Required Qualifications

  • PhD / MA + 2 years industry experience or BA + 4 yrs industry experience in biostatistics or closely related statistical discipline
  • Experience in analysis of high dimensional biological datasets
  • Knowledge of the R programming language, bioconductor repository, and various biostatistics packages (other statistical languages optional, e.g. SAS, SPSS and STATA)
  • Ability to work in dynamic and fast-paced environments with tight deadlines
  • Experience with clinical trial or cohort design and/or relevant statistical procedures, including SAPs (statistical analysis plans) and pre-specification of analysis methods
  • Expert knowledge and proven experience with clinical trial-applicable biostatistics using sparse high-dimensional data (such as 'omics), please see desired qualifications for examples (not all are required, but many or most).

Desired Qualifications

Working knowledge or willingness to learn microbiome bioinformatics workflows in a Unix/Linux environment (to generate the variables and count tables needed for statistical analysis)

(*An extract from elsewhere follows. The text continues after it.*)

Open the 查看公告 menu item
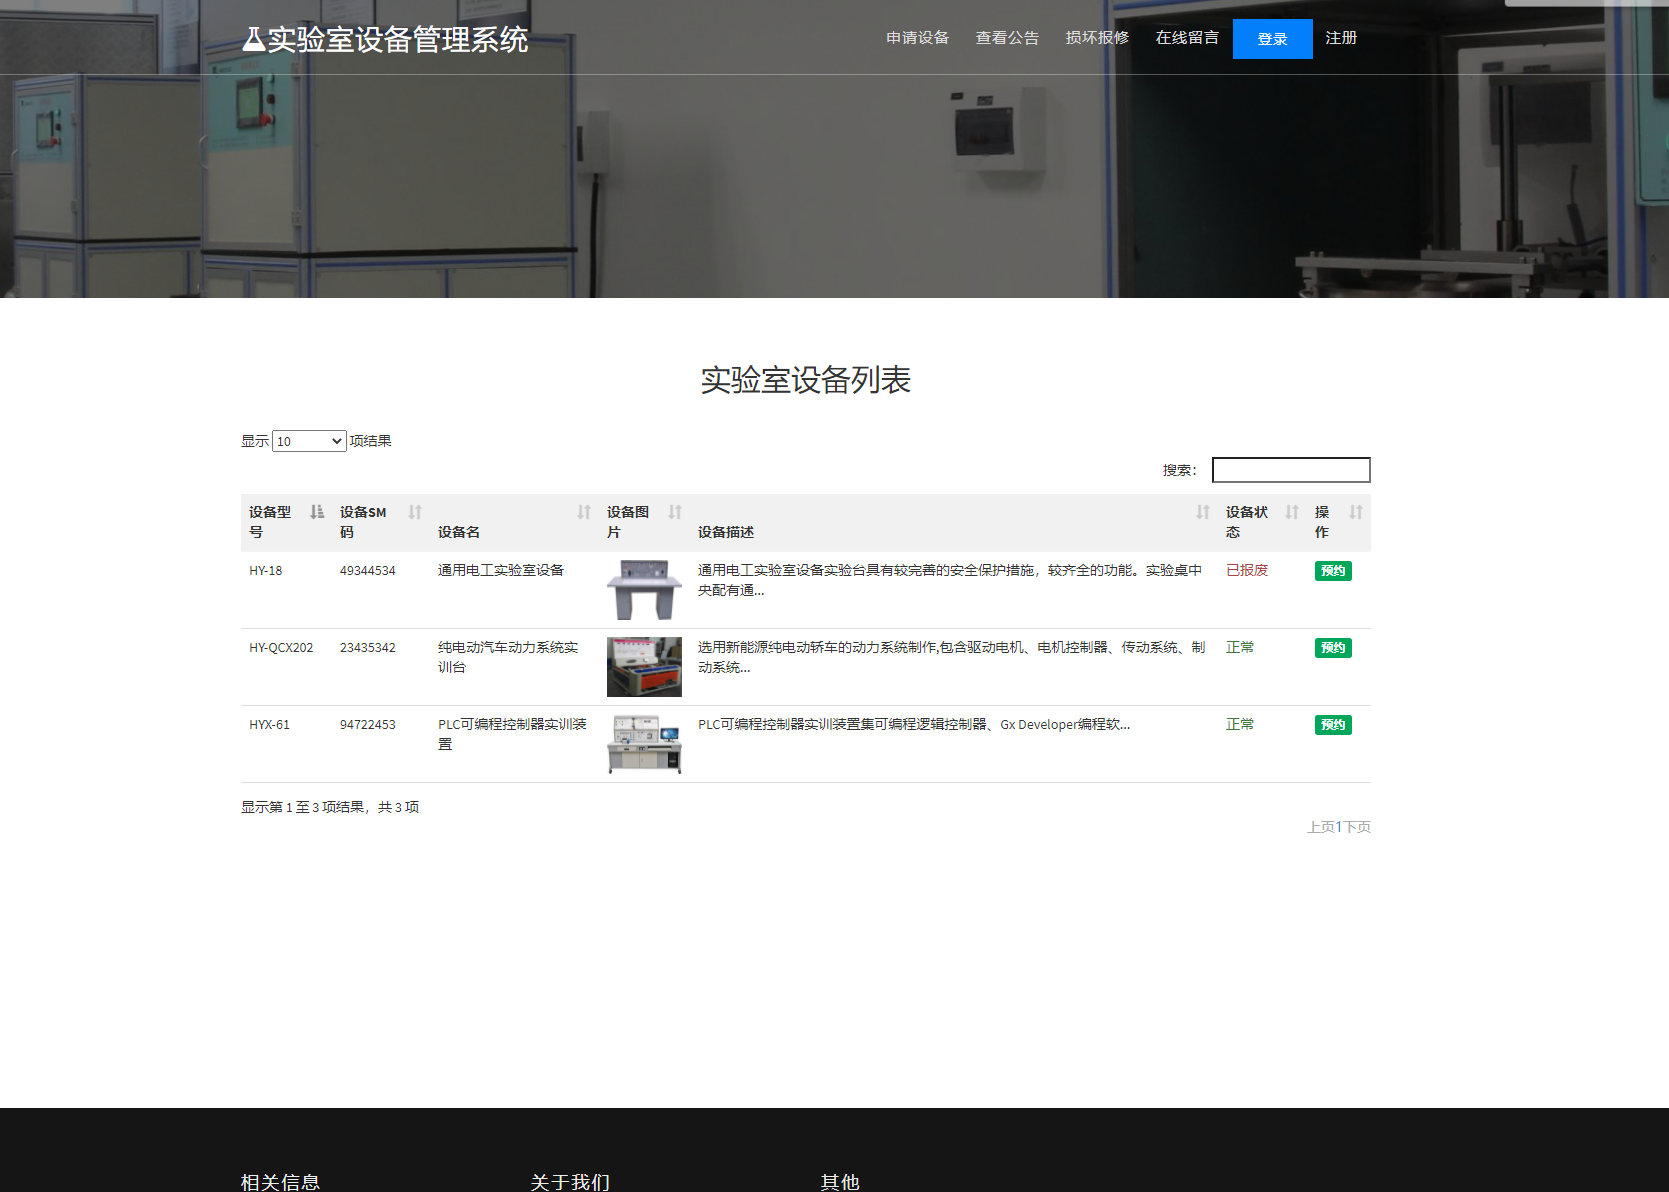1669x1192 pixels. coord(1007,38)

  • Experience working with WGS microbiome short-read metagenomic datasets
  • Experience with machine learning, including random forests, statistical models, classification, clustering
  • Big data handling and raw data storage, infrastructure, database generation
  • AWS/cloud compute (or other HPC environment for running software)
  • Algorithms and applied discrete mathematical modeling of microbial ecosystems
  • Comparative genomics expertise
  • Present or communicate results to a wider audience, including reports, meetings, and academic publications
  • Familiarity with the majority of the following statistical techniques:
    • Common clinical trial designs, structures, endpoints (primary, secondary, exploratory)
    • Longitudinal population analysis, including repeated-measures ANOVA, Friedman test, MANOVA, GEE (generalized estimating equations), MER (mixed effect regression, including LME models)
    • Correlation and integration of omics (e.g. mixOmics, mantel tests, etc)
    • Subgroup identification and analysis (e.g. responder vs non-responder analysis)
    • Data imputation techniques, including zero-imputation and zero-inflated distributions (ZINB, ZIP), hurdle models, and associated statistical tests
    • Power calculation
    • Nested clinical trial considerations
    • Multiple arm trial considerations (e.g. use of Two-way anova, Dunnet's test, etc)
    • Methods for adjusting and controlling for confounding variables
    • Interim analysis considerations (including alpha spending function)
    • Robust toolkit of univariate and multivariate statistics and statistical models with covariates and interactions
    • Non-parametric statistics (Wilcoxon rank-sum, Friedman, Shapiro-Wilks, Kruskal-Wallis, rank correlations, etc)
    • Ecological alpha and beta diversity metrics (shannon index, bray-curtis dissimilarity, etc), including longitudinal or delta correlation thereof

The annual pay range for this full-time position is $110k-$180k + equity + benefits across all US locations (this position is 100% remote-US). Our pay ranges are guided by discipline, level and experience required. Within the range, individual pay may vary based on additional factors, including: your specific location, desired skills/ technical competency, relevant experience and advanced education/ training.Benefits include: Medical, Dental, Vision, Life, AD&D, LTD, Mental Wellness, EAP, Wellness Stipend + 401(k) match.

Seed is an equal opportunity employer. For us, diversity isn't an HR metric—it is the result of billions of years of evolution; it's our nature. To serve our community inclusively means to cultivate a relative abundance of perspectives, backgrounds, geographies, and experiences. Like in biology, each role and its function is key to the productivity, sustainability, and resilience of our ecosystem.